The $1,200 I walked away with that night was the most cash I’d ever had at one time. For two weeks, I pondered how to spend my fortune. I made a list of items I wanted, and I weighed the pros and cons of each potential purchase. My list had to be whittled down several times since my number of wants was far larger than my budget.
I’ve long since forgotten what I ended up buying. In the years that followed, all those items I wanted so badly ended up being donated to charity, sold or thrown in the trash. But the memory of that time made me wonder what I’d do today if I ended up with a similar unexpected windfall.
For my thought experiment, I decided that—adjusting for inflation and a significant increase in my salary—a $5,000 “prize” would likely provide me with a similar thrill these days. But when I started to think about what I might buy, I couldn’t come up with a single item. A new camera? No, my current one is just fine. A new television? No, I barely watch the one I have. Sure, the puppy would enjoy some new toys. But even I think spending a few thousand dollars on dog toys is probably excessive. Instead, my thoughts turned to any number of experiences I’d like to spend the money on: A few days exploring San Diego. A weeklong writing retreat spent in a remote cabin. Enrolling in some of the many online courses I often contemplate taking.

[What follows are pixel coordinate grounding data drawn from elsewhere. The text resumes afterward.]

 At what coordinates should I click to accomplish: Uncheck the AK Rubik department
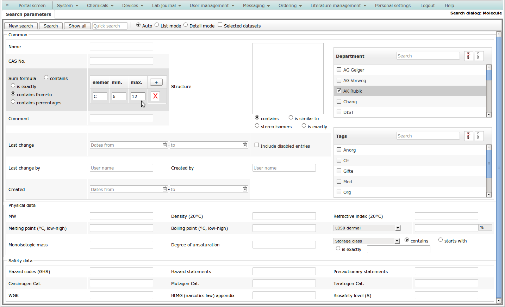click(339, 91)
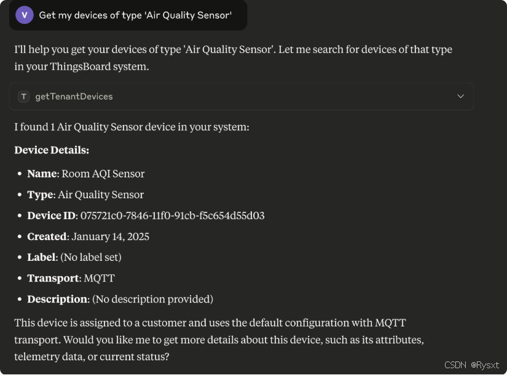Click the purple 'V' user avatar
This screenshot has width=507, height=375.
pyautogui.click(x=25, y=15)
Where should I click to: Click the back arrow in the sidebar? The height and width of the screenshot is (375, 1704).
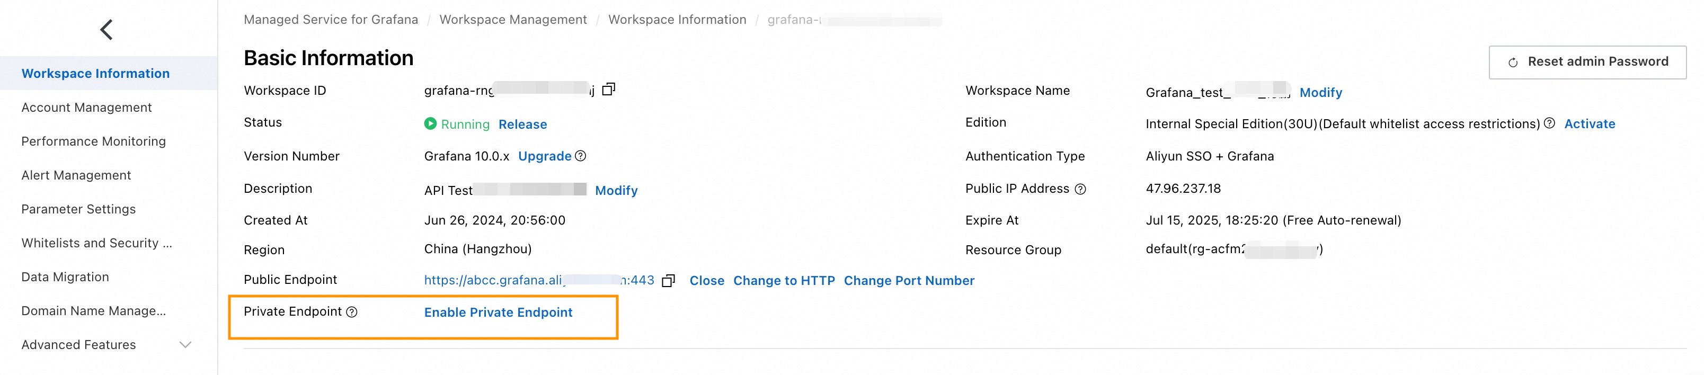(x=107, y=30)
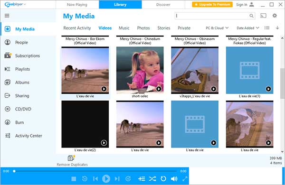Toggle repeat playback
The image size is (285, 185).
point(163,179)
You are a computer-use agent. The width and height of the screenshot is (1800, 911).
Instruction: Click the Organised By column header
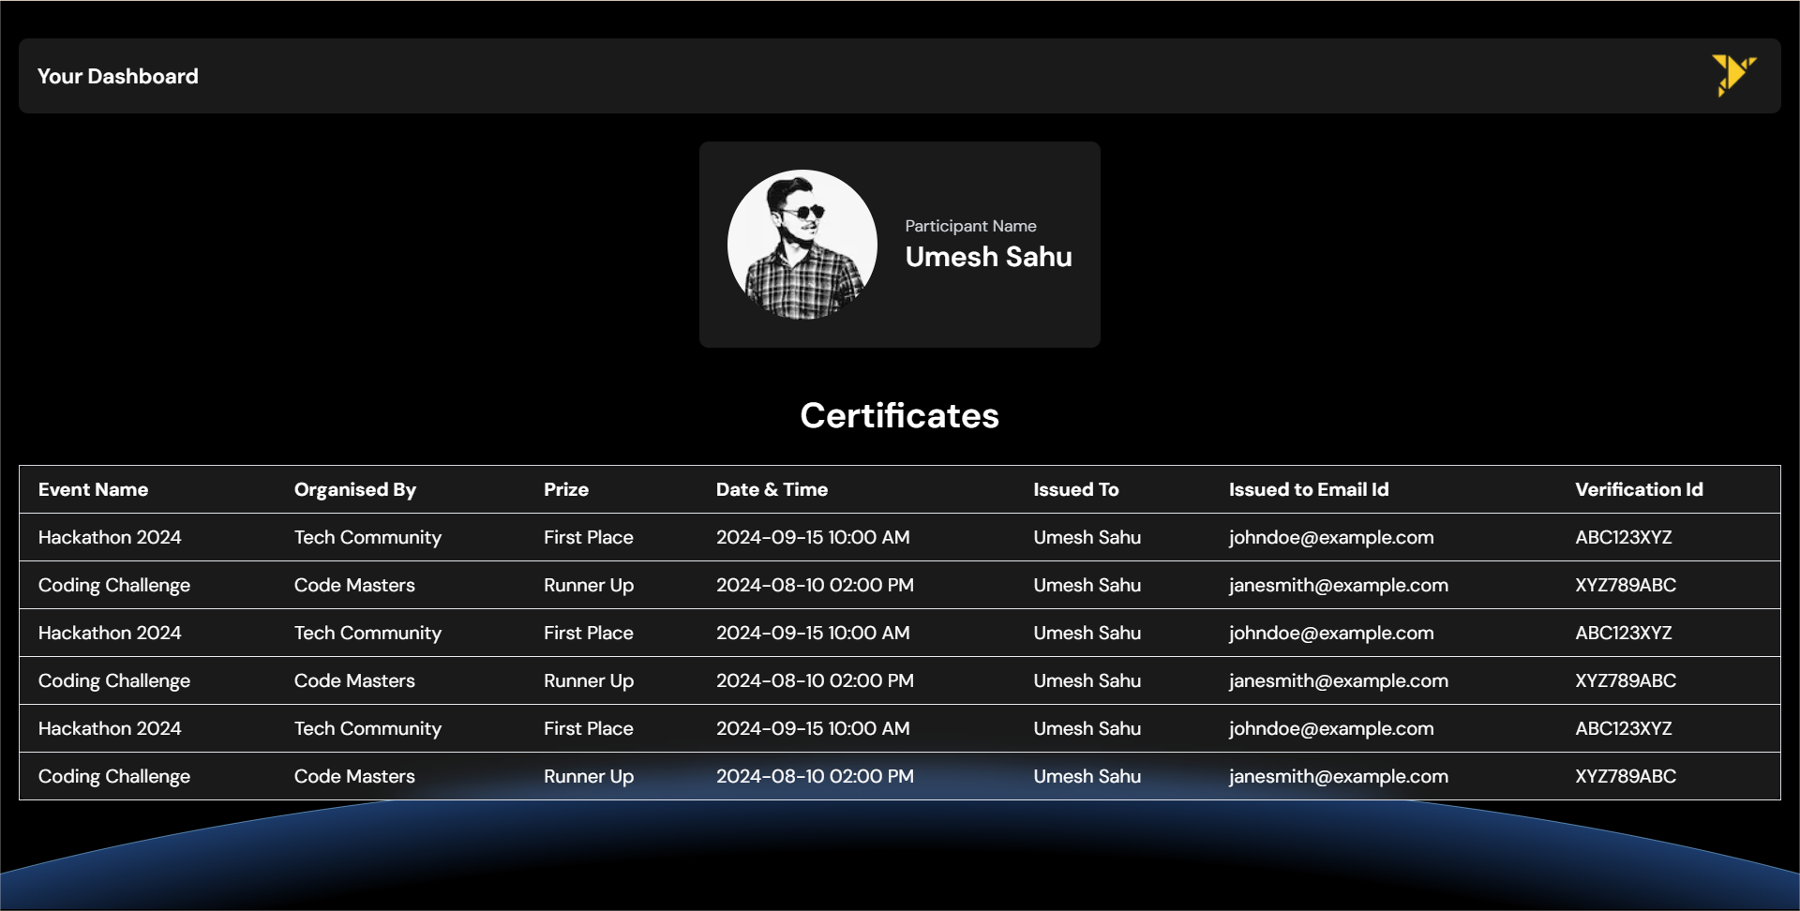[x=354, y=489]
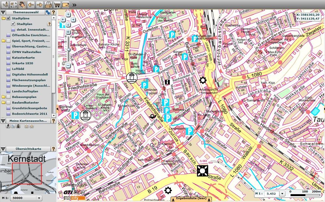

My experiment made me wonder about materialism and the effect it has on happiness. When I was younger, happiness seemed closely tied to possessions. I believed owning more stuff meant I’d be happier. As I’ve grown older, I’ve begun to realize happiness is an internal state, rather than a commodity that can be purchased. As my view of happiness shifted, all that valuable stuff simply became clutter. Today, I put far less value on possessions. Playing with my dogs, spending an entire day reading a book or going on a weekend getaway are the things that make me happy these days. Material girl? Not anymore.